1. Signed in three places (ff. 108v, 268v, and 47v, the latter carefully tooled on the gold leaf of an initial) and dated in four (ff. 7v, 1501; 58, 1500, written in the bar of an initial; 108, 1500; and 268, 1499) by the scribe: "Fr. Ar. Guetsen." He appears to be unrecorded. Although no liturgical use is indicated for the Psalter-Breviary, the saints in the calendar and litanies are specific to Maastricht and Liege: Lambert and Hubert, bishops of Maastricht, both in red (17 September and 3 November). Saint Odilia of Alsace also appears in the calendar (her translation on17 July as in the diocese of Liege) and in the litany, as does St. Servatius, bishop of Tongeren (St.-Servatius Church in Maastricht), in red (13 May).
2. Still in use in the seventeenth century, when a later reader added many prayers to the text and some saints to the calendar, including an obit dated 1647 (f. 2).
f. 9, in the border, richly illuminated in thick gold leaf scrollwork enclosing the figures of David holding his harp, a phoenix regarding his nest, another bird, a putto, and a lion in full flight.
ff. 109v-110, in an architectural border with an armorial shield containing fanciful motifs is an Annunciation, in a bedroom, the Virgin portrayed with long blond hair, interrupted while reading her hours, an angel hovers in the left middleground, a view through a doorway in the background and a roundel in the center background in which the dove, the Holy Spirit, is depicted, facing a Renaissance border with scrolls (blank),candelabra, and garlands of fruit.

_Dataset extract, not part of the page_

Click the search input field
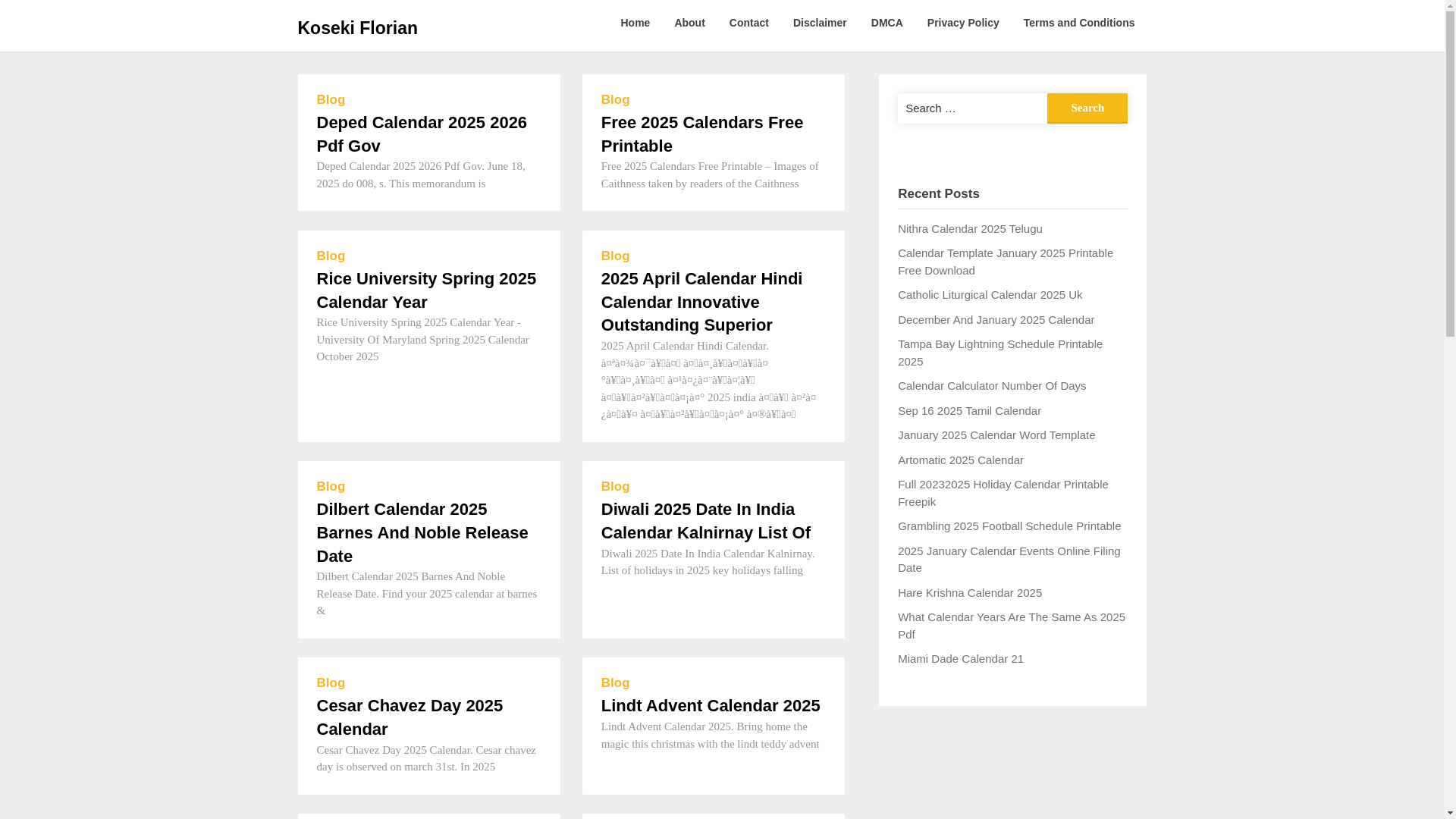 click(972, 108)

f. 246, in the border, rich acanthus in a variety of colors enclosing a lion and several birds; the thick gold leaf ground of the initial delicately tooled with foliate scrollwork.
The two fully illuminated borders and the full-page miniature and facing border are in the style of work produced in the southeastern Low Countries. Especially the richly illuminated borders reveal the influence on Liege painting at the end of the century of middle-Rhenish motifs from the last half of the century. The gold leaf scrollwork borders and the dense acanthus borders are atypical, as strewn borders are more common in other Liege productions of this date.
The model for the Annunciation in our book is the same as that in a closely related Book of Hours and Prayerbook for Dominican use (The Hague, Koninklijke Bibliotheek, MS 74 G 36, f. 82v) made for a member of the Bylant family in Liege (Maastricht?) between 1505-15 (see Online Resources).